Internal security initiatives can often feel like an imposition on employees by a small group of cyber-doomsday cultists within a company.

“We’ve seen a tremendous shift in conversation that is occurring at the senior management and board level,”  says Anthony Grieco, security director and trust officer for Cisco. “They [boards and senior management] are now understanding that technology is going to play a tremendous role in enabling the business from a perspective of products that are actually being delivered to the company’s customers.”

Grieco was speaking on the “Security in the Boardroom” panel at a recent cybersecurity forum held by The Chertoff Group, an advisory firm focused solely on security and risk management.

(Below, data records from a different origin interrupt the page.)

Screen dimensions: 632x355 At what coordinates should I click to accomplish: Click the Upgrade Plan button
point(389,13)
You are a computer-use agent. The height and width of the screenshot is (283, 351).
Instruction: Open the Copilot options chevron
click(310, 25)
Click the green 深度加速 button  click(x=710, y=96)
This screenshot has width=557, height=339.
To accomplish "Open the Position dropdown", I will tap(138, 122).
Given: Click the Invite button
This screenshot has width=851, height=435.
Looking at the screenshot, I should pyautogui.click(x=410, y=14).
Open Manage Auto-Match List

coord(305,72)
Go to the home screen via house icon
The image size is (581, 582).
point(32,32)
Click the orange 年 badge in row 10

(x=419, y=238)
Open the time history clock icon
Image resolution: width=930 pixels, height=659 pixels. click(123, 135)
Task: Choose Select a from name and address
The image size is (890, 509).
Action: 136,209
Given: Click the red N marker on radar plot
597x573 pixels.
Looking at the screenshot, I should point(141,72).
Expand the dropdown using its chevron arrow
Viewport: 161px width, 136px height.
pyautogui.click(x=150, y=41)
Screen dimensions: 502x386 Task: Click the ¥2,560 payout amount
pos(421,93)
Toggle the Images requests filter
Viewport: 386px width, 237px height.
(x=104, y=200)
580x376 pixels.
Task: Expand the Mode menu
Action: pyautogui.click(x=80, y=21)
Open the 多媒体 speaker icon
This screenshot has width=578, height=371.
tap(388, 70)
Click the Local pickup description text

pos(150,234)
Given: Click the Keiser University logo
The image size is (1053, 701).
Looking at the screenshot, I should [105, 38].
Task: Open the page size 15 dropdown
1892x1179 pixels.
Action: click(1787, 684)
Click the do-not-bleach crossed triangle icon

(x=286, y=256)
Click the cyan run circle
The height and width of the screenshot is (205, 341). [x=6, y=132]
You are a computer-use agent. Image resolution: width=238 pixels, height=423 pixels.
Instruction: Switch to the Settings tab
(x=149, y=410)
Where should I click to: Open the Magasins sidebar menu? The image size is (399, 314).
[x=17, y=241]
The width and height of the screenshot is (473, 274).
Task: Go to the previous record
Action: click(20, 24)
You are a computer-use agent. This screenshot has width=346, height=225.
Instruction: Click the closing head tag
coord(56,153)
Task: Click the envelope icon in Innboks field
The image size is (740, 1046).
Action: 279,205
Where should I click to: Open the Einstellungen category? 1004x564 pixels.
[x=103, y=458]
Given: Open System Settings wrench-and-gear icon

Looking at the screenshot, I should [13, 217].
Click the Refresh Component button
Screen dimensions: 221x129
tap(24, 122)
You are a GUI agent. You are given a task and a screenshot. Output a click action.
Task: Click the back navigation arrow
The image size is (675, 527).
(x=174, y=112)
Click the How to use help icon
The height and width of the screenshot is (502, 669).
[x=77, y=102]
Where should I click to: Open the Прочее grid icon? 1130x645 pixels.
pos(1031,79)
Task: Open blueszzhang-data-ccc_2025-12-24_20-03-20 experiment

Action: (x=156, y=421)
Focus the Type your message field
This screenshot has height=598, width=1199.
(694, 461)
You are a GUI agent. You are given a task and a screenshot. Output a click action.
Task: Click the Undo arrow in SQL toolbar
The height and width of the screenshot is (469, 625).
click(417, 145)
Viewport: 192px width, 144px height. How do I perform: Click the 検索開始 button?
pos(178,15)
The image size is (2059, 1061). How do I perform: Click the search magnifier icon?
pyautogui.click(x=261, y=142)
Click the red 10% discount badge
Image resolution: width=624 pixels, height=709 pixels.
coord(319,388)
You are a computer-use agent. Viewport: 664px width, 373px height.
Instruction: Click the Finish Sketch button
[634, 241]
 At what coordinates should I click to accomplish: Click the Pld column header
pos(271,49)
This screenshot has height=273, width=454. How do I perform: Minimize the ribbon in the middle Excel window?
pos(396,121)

It’s a sort of “trickle-down theory” of security within companies: If upper-level executives can build security into every conversation, not from a tech perspective, but from a business-impact perspective, it will help tie security to the overarching vision and mission of the company, says Deb Fitzgerald, Deltek’s chief information officer.

Cultural shifts require buy-in at the board level. But it can be difficult for CISOs to communicate to their respective boards why they need to implement certain practices without quoting obscure statistics that boards don’t understand.

“A board needs to designate a member who’s keeping track of security culture. Senior levels can’t abdicate [security responsibility] to the CISO,” says Grieco.

Companies also need to be aware of how both board members and employees will absorb the language used to describe a security initiative.

“When you start talking ‘insider threats,’ your employees start thinking you don’t trust them,” says Martin.

Approaching security as a cultural change, rather than an IT initiative helps employees buy into security without feeling like they’re being accused of doing something wrong.

The more employees think about security from a business impact point of view, the less it will feel like a set of arbitrary hurdles obstructing workflow.

Fortunately, thinking through intelligent security culture has benefits for combatting threats within and beyond the organization, says Grieco.

The fundamentals of security apply both internally and externally, says Grieco: “What are you defending? How are you going to do it? What are your failsafes?”